You don’t have to be the governor of the Bank of England to appreciate that the current financial crisis is the worst since the Great Depression of the 1930s.
Unemployment is heading ever upward, the economy is stagnating and the Retail Prices Index is at a 20-year high. Meanwhile, the eurozone limps from one disaster to another, undermining business confidence at home in the process.
With the government committed to Plan A, things can only get worse in the short to medium term. And, of course, it is the public sector that is bearing the heaviest burden.
For local government, in particular, this is proving a painful experience. Town and county halls have been searching for the Big Idea that will save millions of pounds and enable ambitious budgets to be met.
In reality, the Big Idea has been to do less. Eligibility criteria for care services have been toughened, libraries, Sure Start centres and youth clubs closed and road maintenance reduced.
The dog that didn’t bark, however, has been the expected explosion in outsourcing.

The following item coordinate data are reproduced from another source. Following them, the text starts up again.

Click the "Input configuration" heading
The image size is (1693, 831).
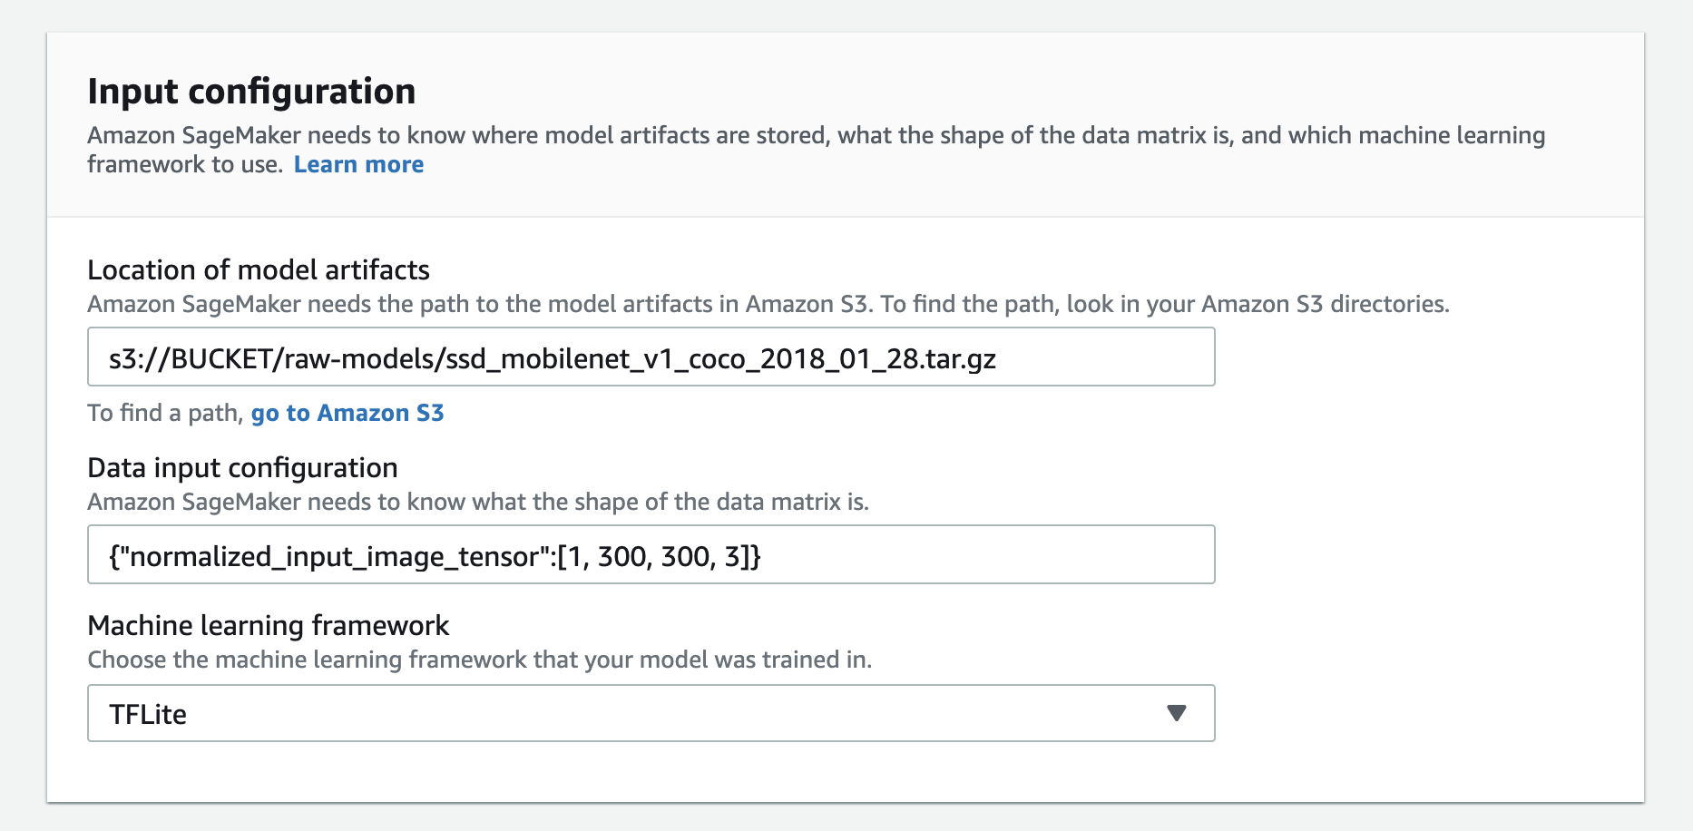(x=251, y=92)
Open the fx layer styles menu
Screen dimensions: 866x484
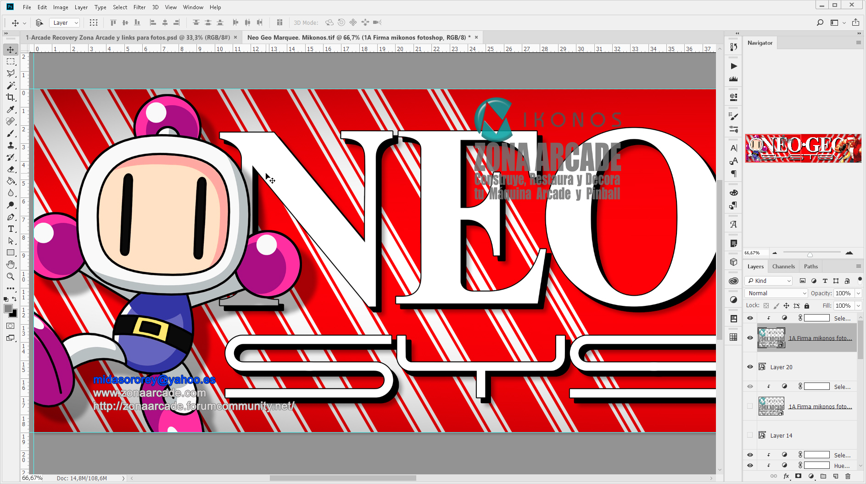[787, 476]
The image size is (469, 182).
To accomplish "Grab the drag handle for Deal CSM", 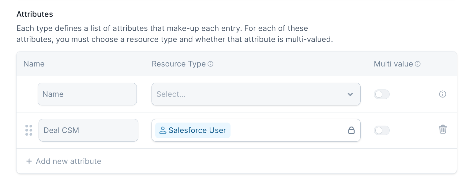I will [x=29, y=130].
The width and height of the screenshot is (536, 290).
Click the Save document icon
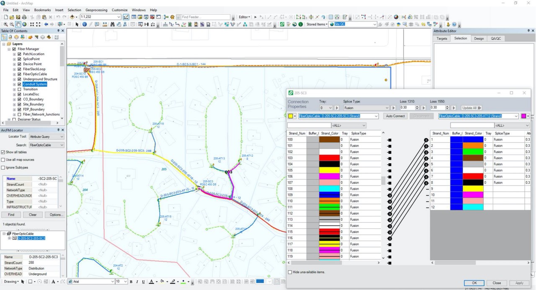tap(18, 17)
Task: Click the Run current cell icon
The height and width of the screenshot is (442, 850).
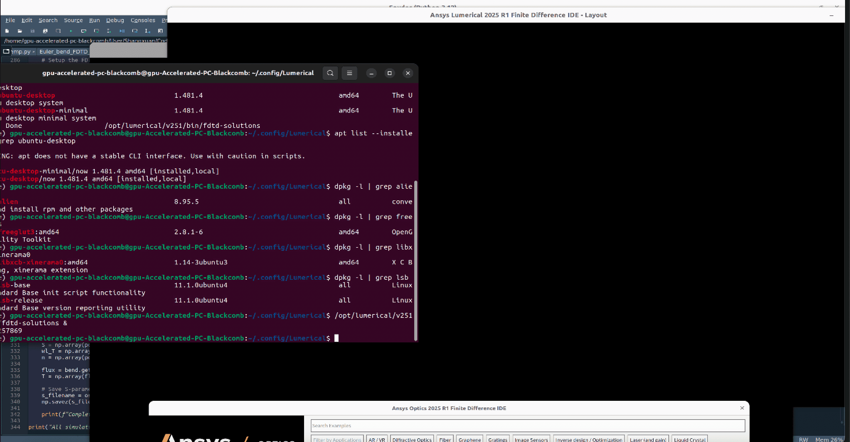Action: [83, 31]

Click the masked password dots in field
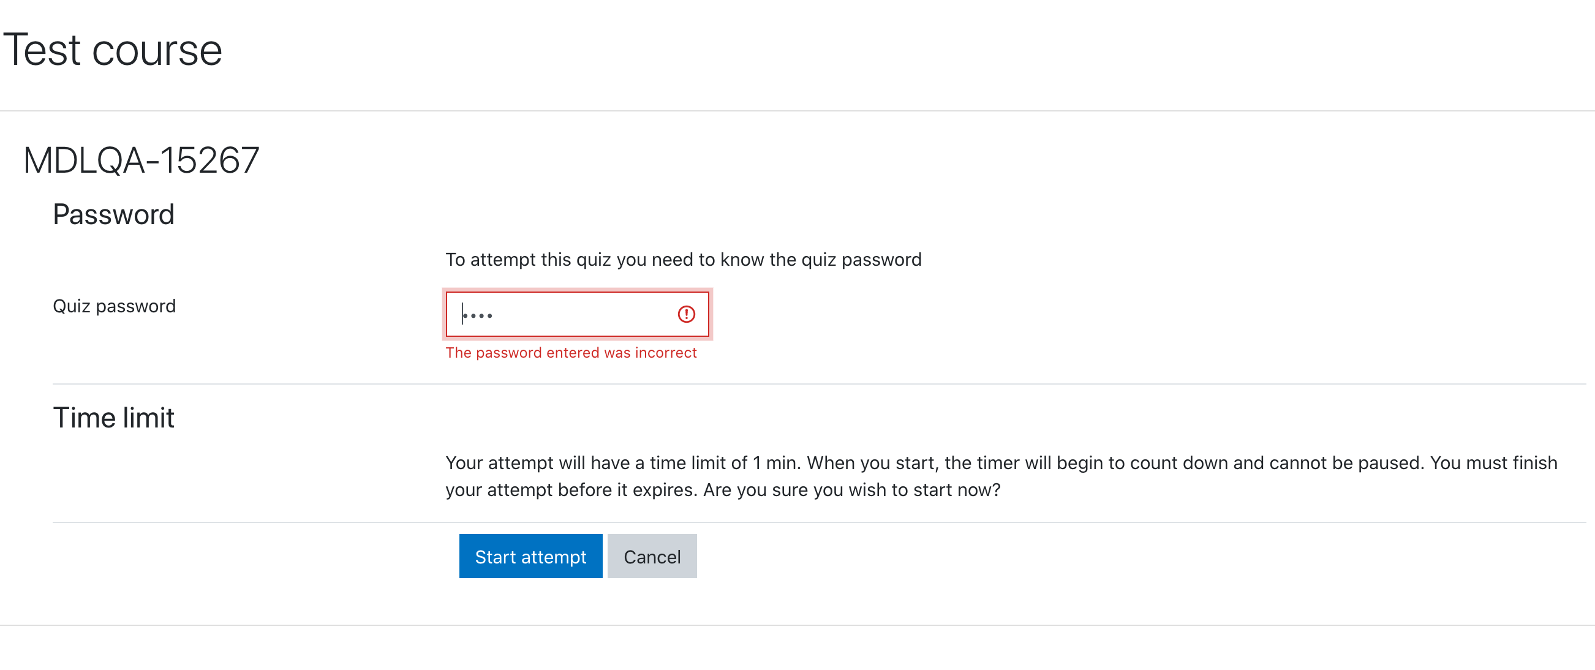coord(478,316)
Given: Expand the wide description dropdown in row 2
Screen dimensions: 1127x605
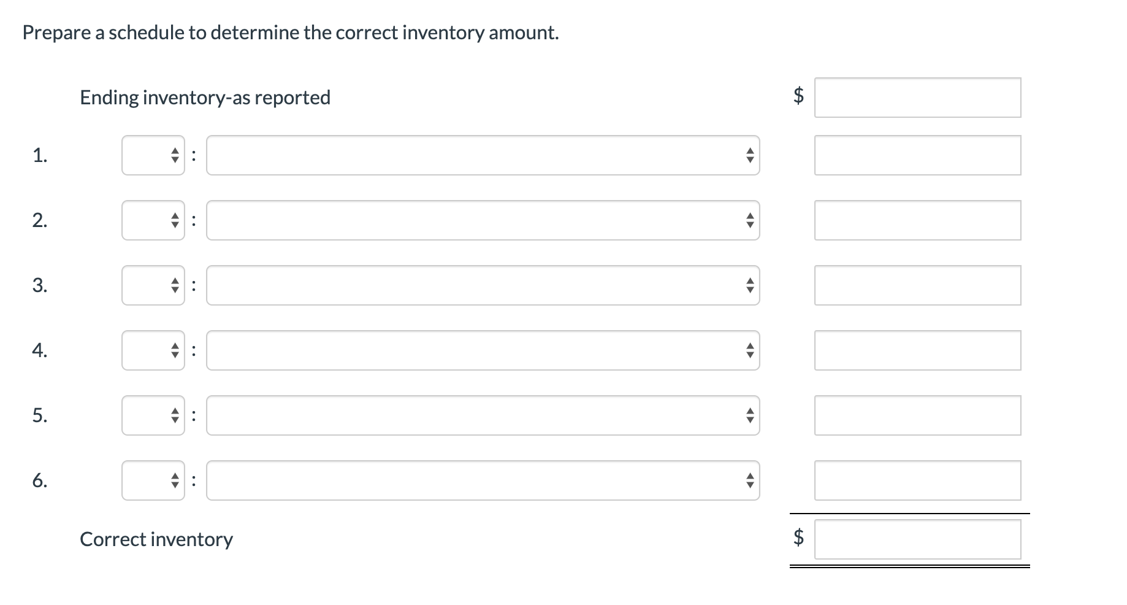Looking at the screenshot, I should pyautogui.click(x=483, y=220).
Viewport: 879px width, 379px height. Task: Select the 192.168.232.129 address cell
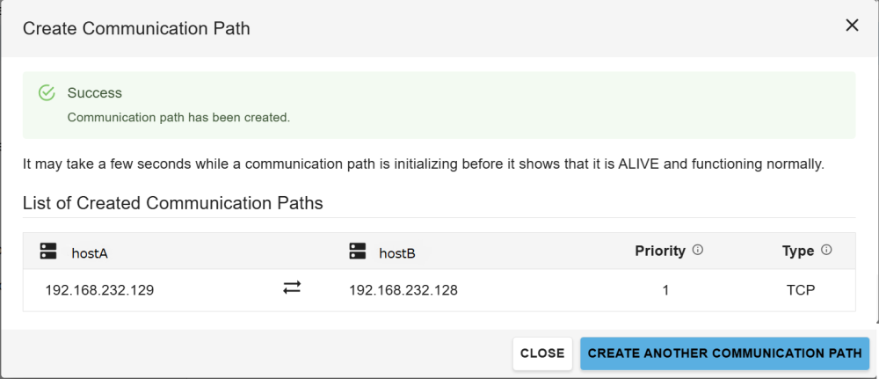click(99, 289)
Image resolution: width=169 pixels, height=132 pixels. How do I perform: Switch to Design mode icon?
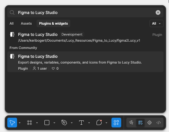click(x=140, y=123)
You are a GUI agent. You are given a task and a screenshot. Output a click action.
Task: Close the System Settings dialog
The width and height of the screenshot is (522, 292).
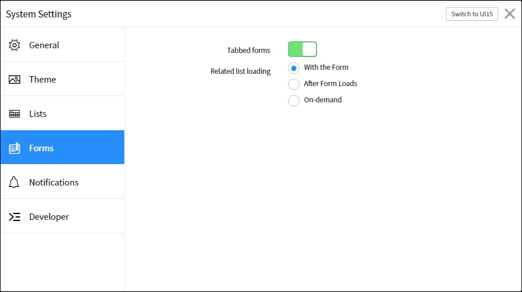tap(510, 13)
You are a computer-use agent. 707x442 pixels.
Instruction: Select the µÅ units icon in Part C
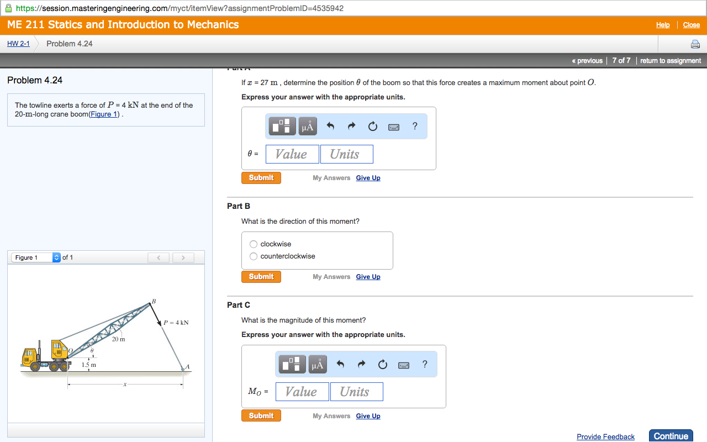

Participants at a recent Public Finance round table debate agreed that councils were not turning to the private and voluntary sectors in the numbers predicted.
Outsourcing pioneers, such as Suffolk County Council and Birmingham City Council, have been forced into embarrassing U-turns, while the collapse of Southern Cross has highlighted the fact that privatisation does not come without risk.
The front-loading of local government budget cuts has also, paradoxically, shown up the limitations of outsourcing. Negotiating large contracts with the private sector takes time that councils do not have.
Round table participants discussed the potential savings from outsourcing, insourcing, employee-led mutuals, shared services, joint ventures, Community Budgets and combined chief executives. None, they suggested, offers the level of savings required in the time allowed.
So, what is to be done? As Sarah Phillips, the deputy director of the Centre for Public Service Partnerships, told round table attendees, the scale of local government’s financial challenge is unprecedented. And the squeeze will only get tighter as the demand for care services grows.
The fear is that town halls cannot make the savings without reducing services to an unacceptable or dangerous level.
It’s a frightening prospect, and one that is, no doubt, keeping many a council finance director awake at night.